Price and MacDougall entered RobART into the ArtBot – Paint category 2012 International RoboGames competition, which is hosted in annually in San Mateo, California. Robogames is the world's largest adult robotics competition and is often called the "Olympics of robots". RobART painted several pieces live for audiences at the competition. All of the robot's paintings were abstract takes on a polluted cityscape, the most well-known titled City No. 3. Price and MacDougall were awarded the gold medal in the ArtBot – Paint category for their work.
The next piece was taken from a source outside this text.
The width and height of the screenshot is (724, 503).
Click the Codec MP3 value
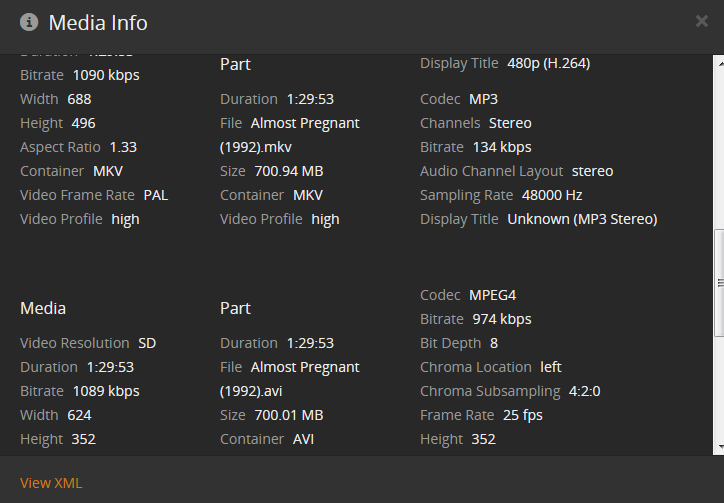click(483, 99)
Price and MacDougall were subsequently invited to the Dublin branch of the Alameda County Library to demonstrate RobART in action. The library then put one of RobART's paintings – titled City No. 4 – on public display as an innovative art piece.

Theory
The theory of robotic expressionism involves concepts of programming, mechanical devices, and art theory. A primary concern in programming physical machines is keeping movement error within a certain tolerance; much research has gone into controlling physical devices to be precise when following directions. Robotic expressionists abandon this notion of robotic precision and embrace the intrinsic unpredictability in the movement on machines. By allowing for physical variability, robotic expressionists are able to explore the robot's "mood". Some of the largest contributors to a robot's mood are its battery power, the strength of its motors, the temperature of its environment, its internal structure, and the material of the surface on which it moves.

The interaction between human ideas and robot mood are central to the theory of robotic expressionism. The human gives the robot a program, which for the purpose of robotic expressionism can be considered an idea or a suggestion. The robot then reads the program and follows it based on its mood; a robot's mood is different each time it paints, so it will create a different work of art even when following the same program.